Stated goal
Starting with the line containing "The height and" and going on through the end of the material, write those lines out again with "screenshot" swapped for "page image" and everything else unchanged. Leave the pictures out of your answer.

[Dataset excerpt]

● ● ● ● ●

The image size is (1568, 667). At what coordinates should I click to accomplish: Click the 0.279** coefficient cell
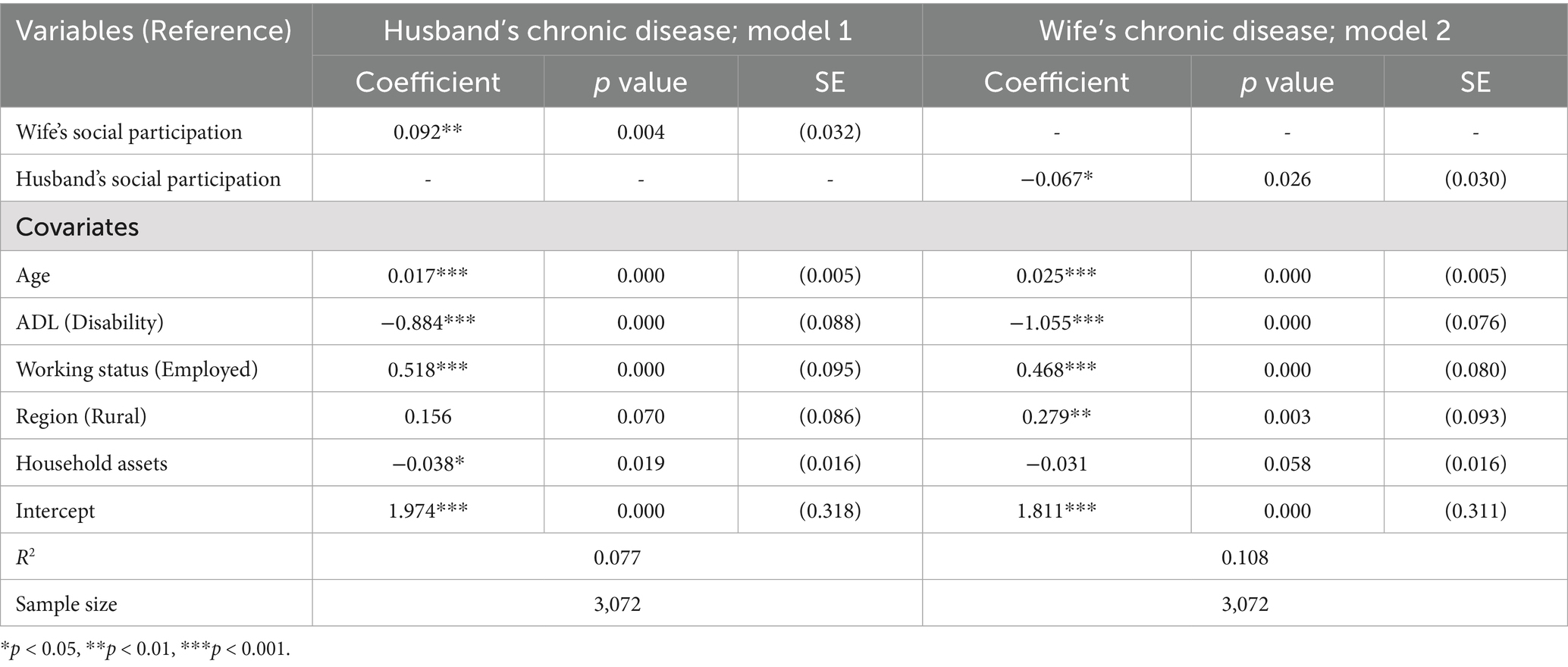1056,417
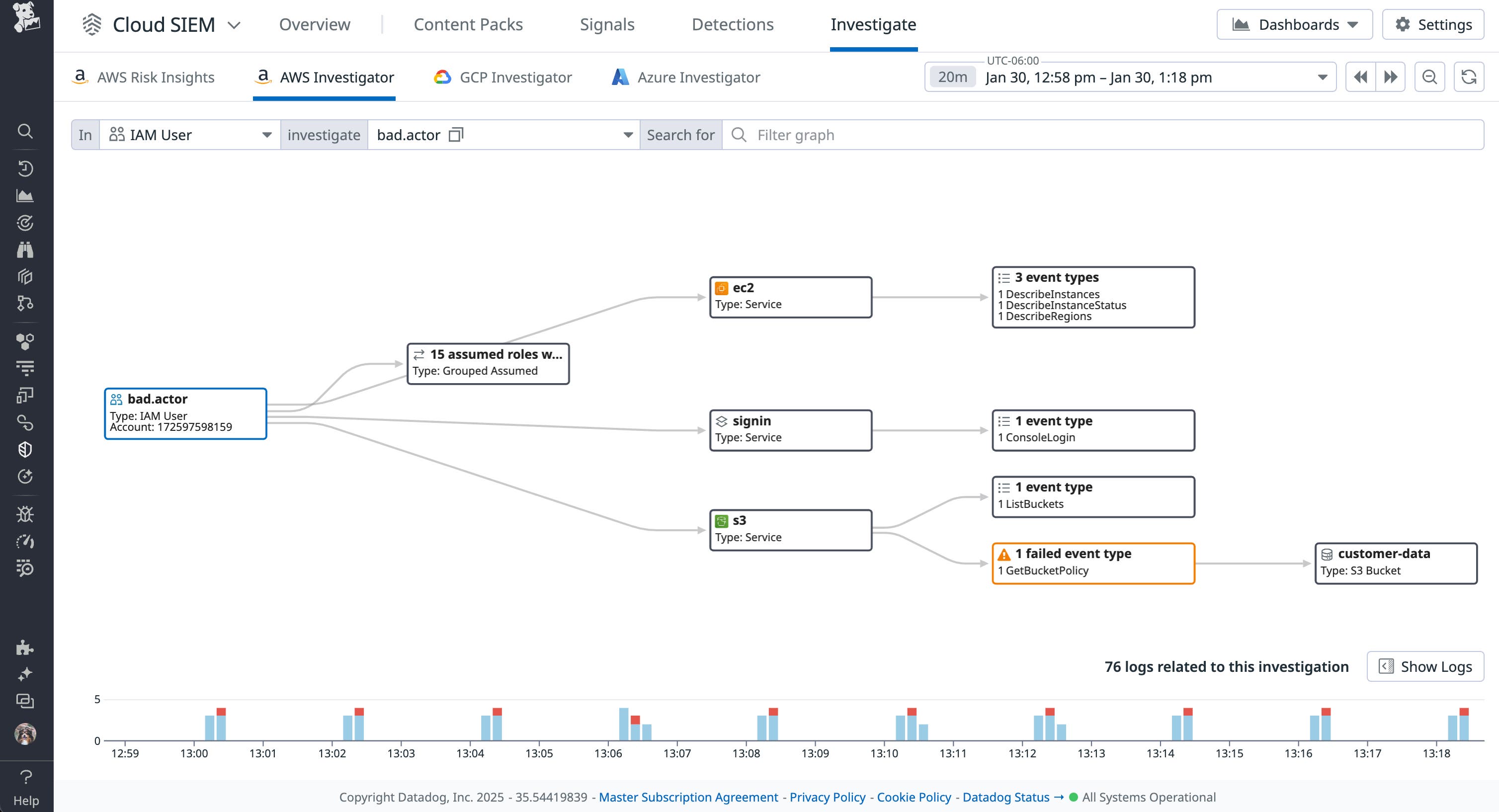Click the zoom out magnifier near the time controls

click(1430, 76)
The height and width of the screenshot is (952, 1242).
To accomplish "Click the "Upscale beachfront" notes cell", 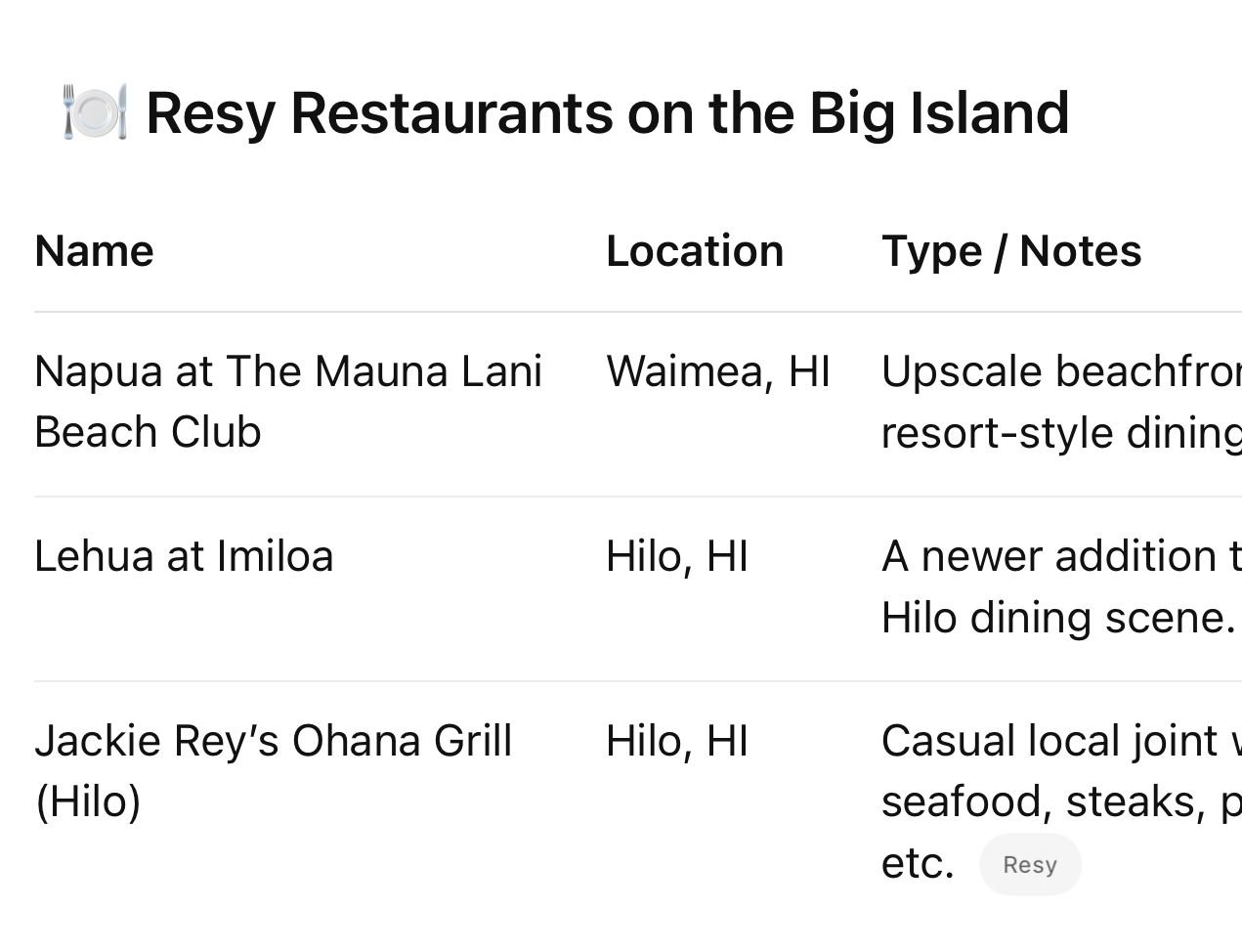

● ● ● ● ●

Task output
The height and width of the page image is (952, 1242).
To accomplish "Click the "Upscale beachfront" notes cell", 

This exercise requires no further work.